** Exercise instructions **
Convert the material between the lines holding "Screen dimensions: 1439x674" and "will (795, 44).", inclusive, into a two-column CSV with the columns instruction and response. Put each text and its answer on one row, each in a single quoted field, with line breaks replaced by spaces.

** Input for this task **
»»
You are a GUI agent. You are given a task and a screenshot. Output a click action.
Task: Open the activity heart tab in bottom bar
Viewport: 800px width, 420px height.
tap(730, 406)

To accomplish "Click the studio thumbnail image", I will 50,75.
««
»»
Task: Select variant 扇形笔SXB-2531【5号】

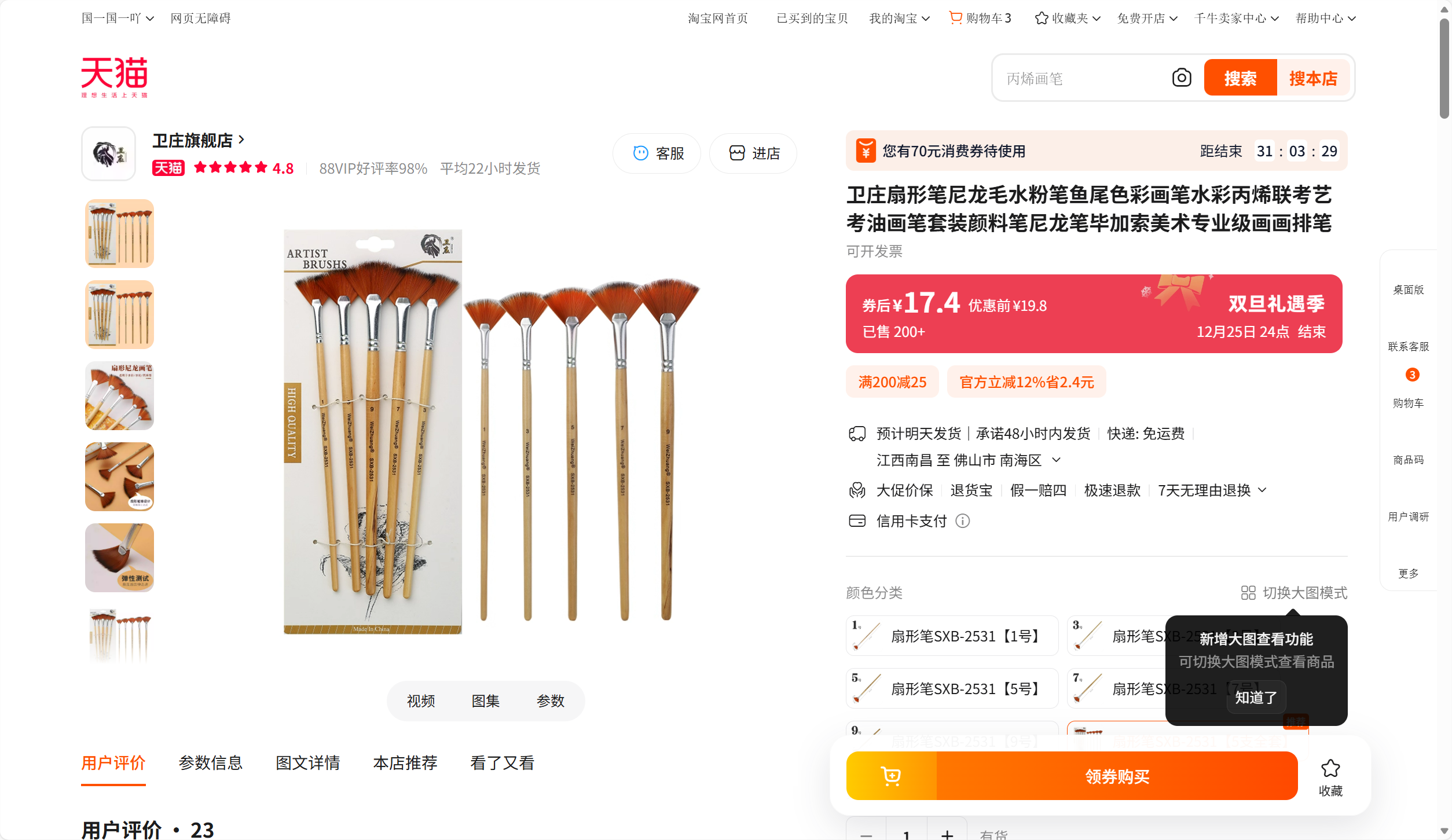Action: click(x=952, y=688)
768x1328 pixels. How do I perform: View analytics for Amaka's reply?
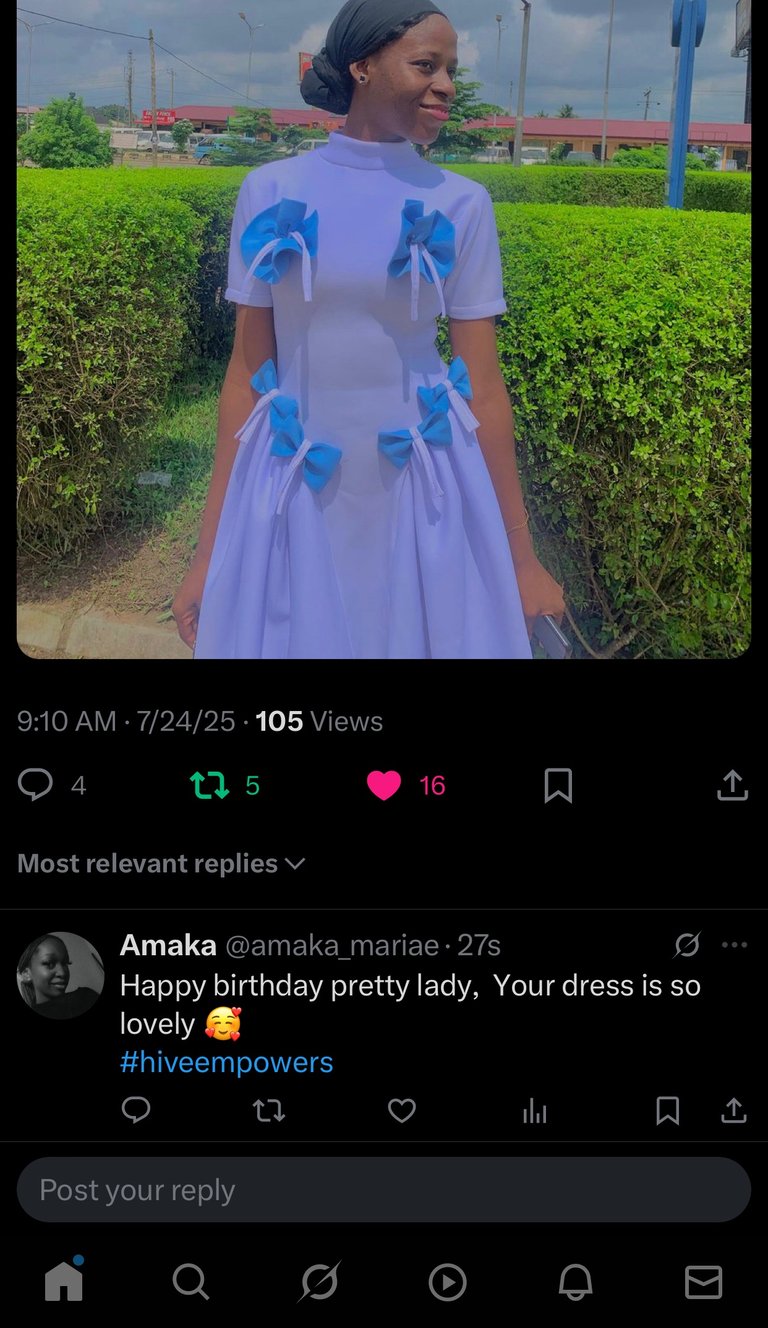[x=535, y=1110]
««
»»
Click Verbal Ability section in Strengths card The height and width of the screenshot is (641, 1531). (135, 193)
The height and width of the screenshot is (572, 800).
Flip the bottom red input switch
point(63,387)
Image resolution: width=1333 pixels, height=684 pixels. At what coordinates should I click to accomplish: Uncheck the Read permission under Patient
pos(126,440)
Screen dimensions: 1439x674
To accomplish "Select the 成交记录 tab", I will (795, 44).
««
** Correct output **
instruction,response
"Screen dimensions: 1439x674 To accomplish ""Select the 成交记录 tab"",","I will (795, 44)."